→ **Records provided**
[Begin]
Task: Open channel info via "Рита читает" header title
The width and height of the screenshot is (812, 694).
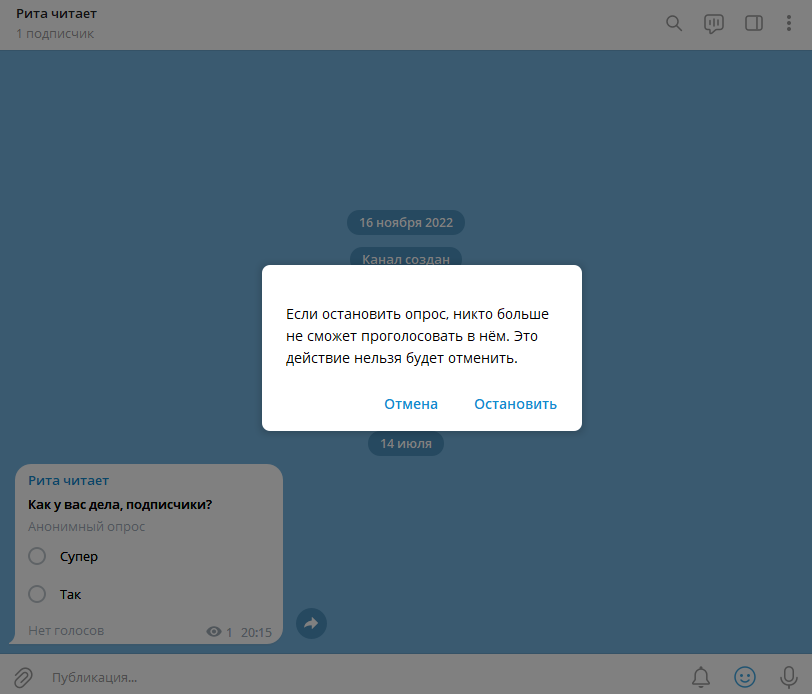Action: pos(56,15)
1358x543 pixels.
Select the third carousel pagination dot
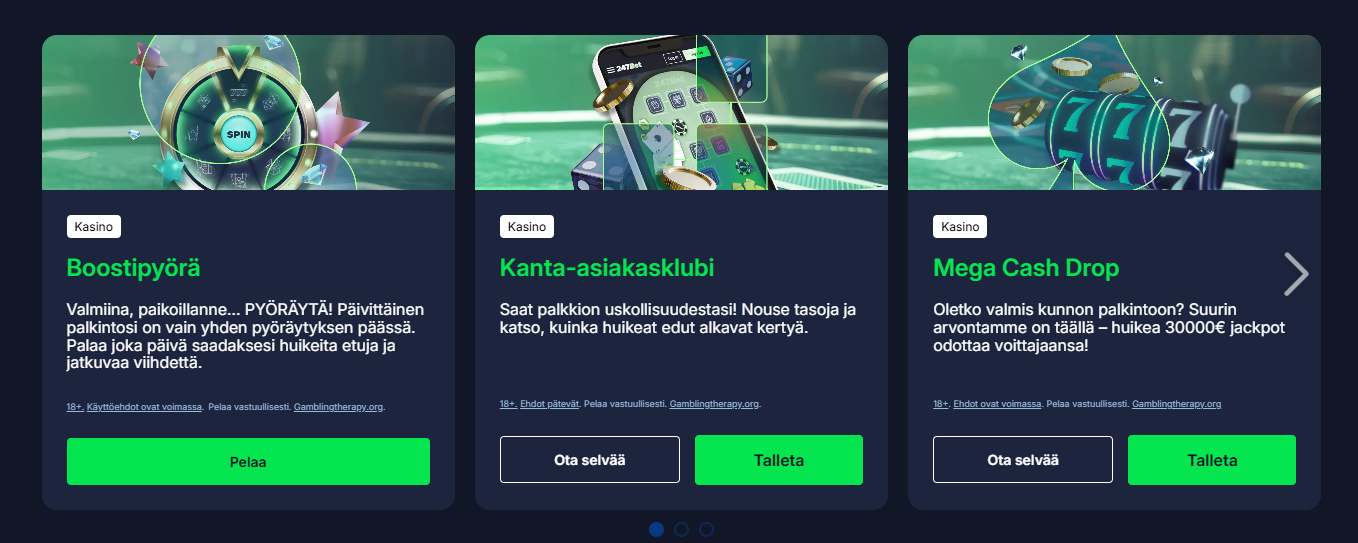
[End]
→ **Work to complete**
Reproduce every line of the data above word for word, leaving out the pictures.

→ **Exercise solution**
Task: Open channel info via "Рита читает" header title
The width and height of the screenshot is (812, 694).
Action: pos(56,15)
1358x543 pixels.
Select the third carousel pagination dot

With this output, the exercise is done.